Being the Mom by Emily Watts

Author:Emily Watts [Watts, Emily]
Language: eng
Format: epub
Tags: Motherhood
Publisher: Deseret Book Company
Published: 2002-03-15T00:00:00+00:00


Strategy 7

If It Can Be Vacuumed Up, Wiped Off, or Washed Out, Don’t Worry about It

When, in our second year of marriage, we took possession of our first house, we spent our earliest moments in it walking from room to room, basking in the feeling of our own space and choosing where we would put our things. The place was immaculate and welcoming, but we got a good laugh when we went down to the basement and found, in the large family room, a box of Cheerios square in the middle of the floor, about half its contents scattered around on the carpet. What better way could there have been to announce that this was a house for children?

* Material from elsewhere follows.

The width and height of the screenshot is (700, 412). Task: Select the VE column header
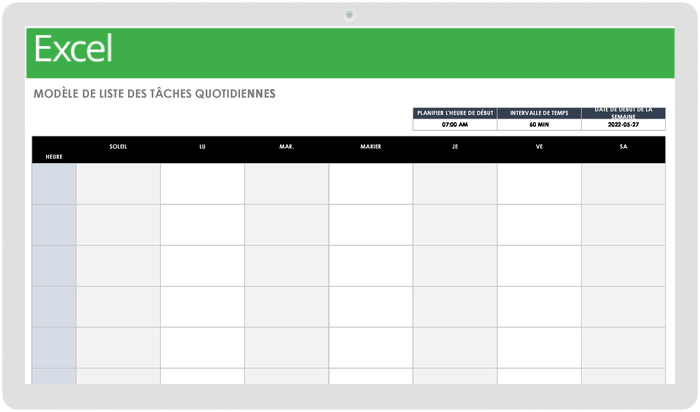pos(539,146)
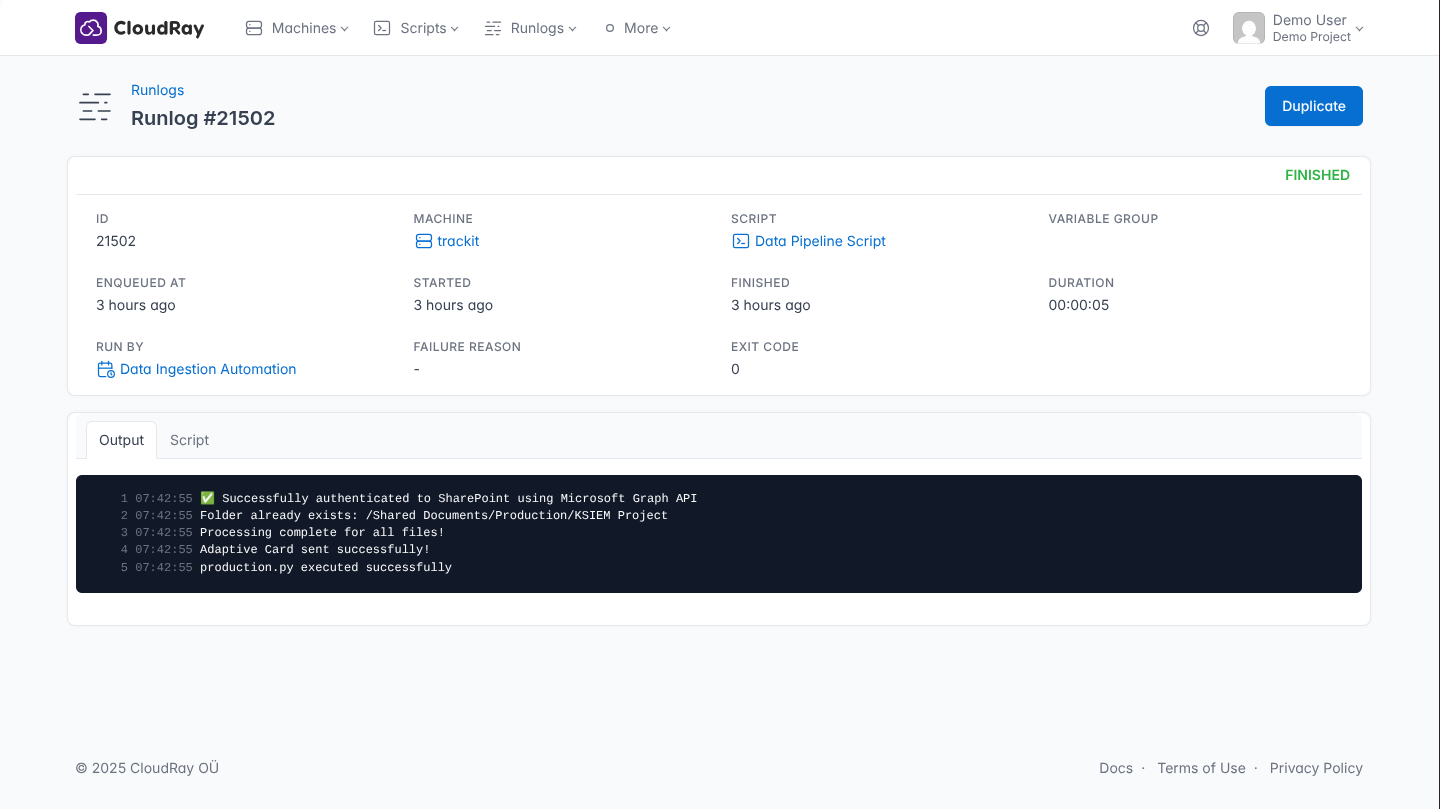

Several months later, when we brought our first baby home to that house, we might as well have fired off a gun and announced, “Let the mess begin!” It wasn’t long before we learned how low on the disaster spectrum a few handfuls of Cheerios would fall. Dry cereal—a mountain of it—has nothing on a single renegade Fruit Loop that slips unnoticed from a child’s bowl into a corner and congeals there, adhering itself in a semipermanent bond with the linoleum. Of course, before you even evolve to the Fruit Loop stage, you’ve got the Age of Rice Cereal, a concoction for infants that is frequently compared—and with just cause—to wallpaper paste. When our baby was first learning to eat solid foods, she couldn’t swallow a bite of anything without poking her thumb in her mouth, and when a child shoves a thumb into a mouthful of rice cereal and then waves her hands around, the entire room gets a good plastering.

And it just escalates from there. Unless you handcuff the child to you for the next several years, that kid is going to find a way to be alone enough to make a lot of glorious messes. Of course, the best messes are always made by unsupervised children. You might leave them for five minutes, playing happily with a roomful of toys, so you can seize the opportunity to make a quick phone call. Then just as you are starting to relax into the calm of an adult conversation, the realization dawns that it may be a little too quiet. Either the child has fallen asleep on the floor, or havoc is being wrought. It is usually the latter. Hang up the phone quickly and find out.

I’ve been pretty lucky in this regard. I had only one child out of five take scissors to her hair, and even then it was a relatively restrained snip. None of them were interested in pills or toxic substances. They did like to pull all the books off the bookshelf, but that’s no big deal. We had one episode with blue marker all over a two-year-old’s stomach, but it wasn’t a permanent marker. My philosophy is that if you are going to insist on bringing a permanent marker into a household with small children, you are asking for trouble and deserve what you get.